It's easy to assume that this is a pragmatist/ideologue debate, but it really isn't. The thing is that both of these people are using opposite approaches to do the same thing. They both want to get things done. Perhaps you could say that the Type 1 programmer is like a hare (always rushing into doing things) while the Type 2 programmer is like a tortoise (slow and steady wins the race).

What I see happening is something like this: the Type 1 programmer isn't happy unless they're constantly hammering out code. They might stop to think for a little bit, but all in all they view it as a waste of time. They want to roll with the punches and take things as they come rather than planning. The Type 2 programmer wants to have an approach to the code mapped out ahead of time. They won't start coding until they already know what they're going to write, how they're going to write it, and that the approach is the correct one.

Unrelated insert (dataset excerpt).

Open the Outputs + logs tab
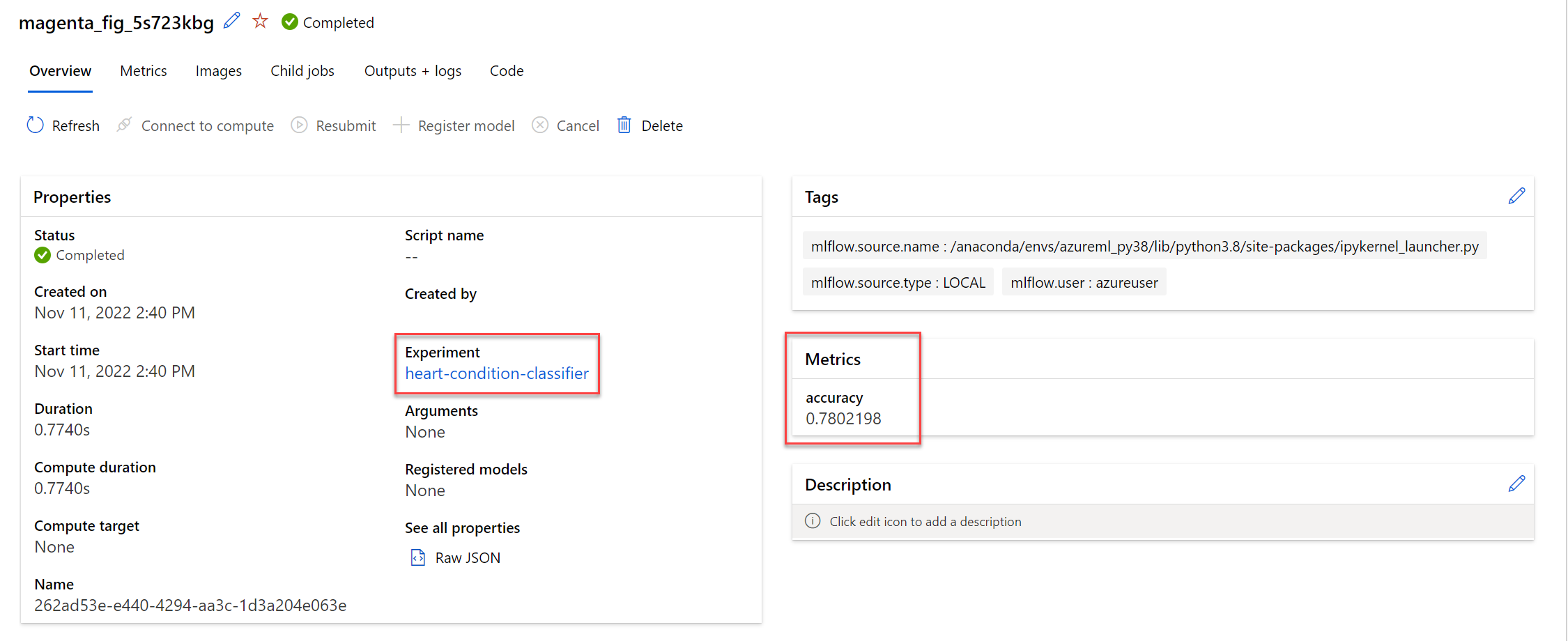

If you set a Type 1 programmer and a Type 2 programmer to work on the same task together, the Type 1 programmer will have long started their project by the time the Type 2 programmer decides what approach to take. At this point the Type 1 programmer will notice that the Type 2 programmer hasn't actually started coding and will try to help them get with the program and start doing something. The Type 2 programmer will notice that the Type 1 programmer has started coding with reckless abandon and try to get them to just stop and think for half a second. Without knowledge of what's happening, the Type 1 programmer will label the Type 2 programmer an ideologue who doesn't want to get things done, and the Type 1 programmer will label the Type 2 programmer a cowboy coder who has no appreciation for proper code.

Here's where things get tricky. When the two of them react this way they're both right to a certain degree. The Type 1 programmer needs to learn to stop, breathe, then think about what they're doing before they rush off to code. As the saying goes, "weeks of coding can save you hours of planning". The Type 2 programmer needs to learn to stop planning at some point and just write some code. As the other saying goes "The best laid plans of mice and men often go awry".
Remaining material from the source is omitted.